**Prompt**: Copy out the lines of the listing word for word, starting at its first line and ending at the line that contains "point(59,110)".

(Records from a dataset)
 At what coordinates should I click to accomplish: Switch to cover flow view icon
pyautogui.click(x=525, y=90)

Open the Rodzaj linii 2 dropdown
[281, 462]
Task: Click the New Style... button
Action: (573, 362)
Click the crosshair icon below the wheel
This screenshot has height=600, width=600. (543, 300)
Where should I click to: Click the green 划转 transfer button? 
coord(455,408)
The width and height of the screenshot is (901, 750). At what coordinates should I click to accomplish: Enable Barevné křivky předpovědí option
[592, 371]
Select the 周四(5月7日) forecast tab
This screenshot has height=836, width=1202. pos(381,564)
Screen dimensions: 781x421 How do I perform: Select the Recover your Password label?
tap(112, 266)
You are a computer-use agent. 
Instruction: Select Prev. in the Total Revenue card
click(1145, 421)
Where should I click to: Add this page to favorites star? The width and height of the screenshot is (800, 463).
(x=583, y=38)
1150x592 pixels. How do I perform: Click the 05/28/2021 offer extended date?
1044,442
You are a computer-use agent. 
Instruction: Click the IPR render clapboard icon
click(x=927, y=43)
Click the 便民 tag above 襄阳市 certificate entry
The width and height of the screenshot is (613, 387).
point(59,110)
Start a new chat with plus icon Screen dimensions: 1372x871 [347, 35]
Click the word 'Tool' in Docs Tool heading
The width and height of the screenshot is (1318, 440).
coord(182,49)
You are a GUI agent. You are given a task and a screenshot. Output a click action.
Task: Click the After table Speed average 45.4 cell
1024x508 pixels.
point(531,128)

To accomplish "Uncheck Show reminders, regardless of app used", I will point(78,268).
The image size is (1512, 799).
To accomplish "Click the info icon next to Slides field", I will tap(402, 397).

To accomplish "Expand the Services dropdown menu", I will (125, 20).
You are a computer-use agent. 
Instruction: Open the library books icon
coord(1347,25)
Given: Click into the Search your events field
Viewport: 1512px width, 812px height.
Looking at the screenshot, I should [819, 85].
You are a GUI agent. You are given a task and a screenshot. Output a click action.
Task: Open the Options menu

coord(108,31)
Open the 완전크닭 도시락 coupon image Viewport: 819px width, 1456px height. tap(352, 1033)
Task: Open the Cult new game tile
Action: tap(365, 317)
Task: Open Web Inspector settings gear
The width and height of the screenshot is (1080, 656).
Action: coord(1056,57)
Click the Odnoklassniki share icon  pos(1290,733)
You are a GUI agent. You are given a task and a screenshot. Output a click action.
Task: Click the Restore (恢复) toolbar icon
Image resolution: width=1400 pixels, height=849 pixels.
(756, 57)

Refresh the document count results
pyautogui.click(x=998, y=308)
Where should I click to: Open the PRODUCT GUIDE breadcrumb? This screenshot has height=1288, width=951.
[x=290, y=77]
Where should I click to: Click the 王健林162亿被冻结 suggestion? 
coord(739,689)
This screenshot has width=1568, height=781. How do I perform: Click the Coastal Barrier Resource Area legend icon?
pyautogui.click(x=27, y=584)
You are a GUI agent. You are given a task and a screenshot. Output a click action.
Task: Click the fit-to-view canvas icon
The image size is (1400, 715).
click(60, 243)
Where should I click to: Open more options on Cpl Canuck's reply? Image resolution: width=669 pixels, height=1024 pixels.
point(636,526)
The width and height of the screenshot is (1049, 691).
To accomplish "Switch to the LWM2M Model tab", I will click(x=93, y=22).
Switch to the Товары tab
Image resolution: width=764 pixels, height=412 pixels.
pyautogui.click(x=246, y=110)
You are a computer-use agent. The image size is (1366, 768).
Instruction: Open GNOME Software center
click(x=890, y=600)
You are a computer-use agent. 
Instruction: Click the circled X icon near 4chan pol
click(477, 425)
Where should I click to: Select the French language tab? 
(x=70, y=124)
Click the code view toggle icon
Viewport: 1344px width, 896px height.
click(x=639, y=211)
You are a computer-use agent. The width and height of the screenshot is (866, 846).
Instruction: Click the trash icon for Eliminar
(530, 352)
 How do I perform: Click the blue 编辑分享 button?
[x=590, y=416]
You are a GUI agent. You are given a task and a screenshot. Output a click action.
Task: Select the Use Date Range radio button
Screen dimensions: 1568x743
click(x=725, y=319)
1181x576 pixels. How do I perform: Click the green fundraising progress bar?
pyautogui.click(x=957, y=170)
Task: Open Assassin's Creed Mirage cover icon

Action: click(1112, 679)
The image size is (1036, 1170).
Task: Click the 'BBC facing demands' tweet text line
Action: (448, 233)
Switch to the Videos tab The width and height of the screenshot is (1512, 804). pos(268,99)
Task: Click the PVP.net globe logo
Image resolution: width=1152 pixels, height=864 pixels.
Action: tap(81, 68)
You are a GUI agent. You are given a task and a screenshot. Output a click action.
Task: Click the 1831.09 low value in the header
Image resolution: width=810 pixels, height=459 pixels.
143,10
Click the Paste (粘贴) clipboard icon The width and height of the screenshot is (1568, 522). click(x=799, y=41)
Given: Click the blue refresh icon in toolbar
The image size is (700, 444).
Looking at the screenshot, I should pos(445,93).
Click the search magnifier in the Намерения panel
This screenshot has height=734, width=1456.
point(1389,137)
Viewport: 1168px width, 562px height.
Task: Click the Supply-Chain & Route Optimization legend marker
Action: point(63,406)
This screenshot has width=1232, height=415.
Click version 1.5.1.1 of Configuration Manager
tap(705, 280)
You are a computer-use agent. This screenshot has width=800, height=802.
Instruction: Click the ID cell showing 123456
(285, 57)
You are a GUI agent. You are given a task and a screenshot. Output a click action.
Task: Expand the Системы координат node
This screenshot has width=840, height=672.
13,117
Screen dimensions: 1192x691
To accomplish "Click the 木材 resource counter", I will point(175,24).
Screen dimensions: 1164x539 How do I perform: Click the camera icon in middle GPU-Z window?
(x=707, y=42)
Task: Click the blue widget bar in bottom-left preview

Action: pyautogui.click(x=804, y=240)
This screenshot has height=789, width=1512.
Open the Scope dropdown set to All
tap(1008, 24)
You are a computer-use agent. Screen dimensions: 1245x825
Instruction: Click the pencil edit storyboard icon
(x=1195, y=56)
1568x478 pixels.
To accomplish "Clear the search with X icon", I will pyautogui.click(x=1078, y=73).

**Written solution**:
 At what coordinates should I click to accomplish: Switch to cover flow view icon
pyautogui.click(x=525, y=90)

Open the Rodzaj linii 2 dropdown
[281, 462]
Task: Click the New Style... button
Action: (573, 362)
Click the crosshair icon below the wheel
This screenshot has height=600, width=600. (543, 300)
Where should I click to: Click the green 划转 transfer button? 
coord(455,408)
The width and height of the screenshot is (901, 750). At what coordinates should I click to accomplish: Enable Barevné křivky předpovědí option
[592, 371]
Select the 周四(5月7日) forecast tab
This screenshot has height=836, width=1202. pos(381,564)
Screen dimensions: 781x421 How do I perform: Select the Recover your Password label?
tap(112, 266)
You are a computer-use agent. 
Instruction: Select Prev. in the Total Revenue card
click(1145, 421)
Where should I click to: Add this page to favorites star? The width and height of the screenshot is (800, 463).
(x=583, y=38)
1150x592 pixels. How do I perform: Click the 05/28/2021 offer extended date?
1044,442
You are a computer-use agent. 
Instruction: Click the IPR render clapboard icon
click(x=927, y=43)
Click the 便民 tag above 襄阳市 certificate entry
The width and height of the screenshot is (613, 387).
point(59,110)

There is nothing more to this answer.